(Reuters) — The Canadian Auto Workers (CAW) union will seek creative ways to sweeten compensation for its members because Ford is unlikely to agree to annual wage increases in contract talks, the union's president said on Aug.15.
The CAW, which began formal talks with Ford Canada on Aug. 15 after starting negotiations the previous day with General Motors and Fiat SpA's Chrysler, is seeking to claw back concessions it made in 2009 to help keep automakers afloat during the recession.
"We're not going to put any more pain on our existing members, quite frankly, because we're not going to be able to get the annual improvement factors that we've got in the past, so we're going to share in the success of the company," CAW President Ken Lewenza told reporters on a break from morning meetings with Ford.
He said it was unlikely the union would win the 3 per cent annual wage increases awarded in previous contracts.
"I can guarantee you there will be no wage reductions. Now are we going to be creative in terms of how we compensate our members moving forward? We obviously have to."
Reinstating a $1,700 annual Christmas bonus, sacrificed in the last round of talks, is one such "no brainer" example, he said.
Lewenza said the union would not agree to any wage reductions, permanent two-tier salary systems or "tinkering" with pensions.
The CAW accepted a pay freeze in its last labour contract with the Detroit Three, which expires Sept. 17. The contract dates from 2008 but was amended in 2009 during a North American auto sector meltdown that pushed GM and Chrysler into bankruptcy.
The CAW broke away from the United Auto Workers (UAW) in 1985, partly because the UAW accepted profit sharing, while the CAW refused to do so.
Last year's UAW deal had no wage increases for veteran workers and preserved a two-tier system, where newly hired workers start at about half the full hourly wage. The agreement also included a profit-sharing formula and signing bonuses.
Everything on the table
Ford and the other automakers, which are now profitable, say Canada has the highest costs in the world and labour expenses must come down.

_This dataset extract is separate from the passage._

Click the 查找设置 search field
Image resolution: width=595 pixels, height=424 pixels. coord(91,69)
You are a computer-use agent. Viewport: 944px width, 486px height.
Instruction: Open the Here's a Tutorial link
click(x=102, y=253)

"Everything is on the table," to improve labour costs, Ford Canada's lead negotiator Stacey Allerton said during a break in talks. "In order to sustain and grow our operations in Canada, we have to be competitive."

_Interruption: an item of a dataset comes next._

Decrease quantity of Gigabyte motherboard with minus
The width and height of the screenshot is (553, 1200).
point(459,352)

The base wage of an assembler in Canada comes in at $34 versus $28 in the United States, Allerton said, while "all-in" labour costs are $79 in Canada versus $64 in the U.S.
The CAW argues that there is only a 5 per cent difference between all-in Canadian and U.S. labour costs, but accepts the base wage figures.
The union argues such labour cost comparisons are unfair because they are distorted by the strong Canadian dollar.
"Let's increase productivity, let's get rid of the waste in the workplace," Lewenza said, adding there are ways to cut costs without hurting workers' paychecks.
Ford Canada has about 4,500 CAW workers in Ontario, including a vehicle assembly plant in Oakville, Ont., that builds the Ford Edge, Ford Flex, and Lincoln MKX and MKT, along with two engine plants in the Windsor, Ont., area.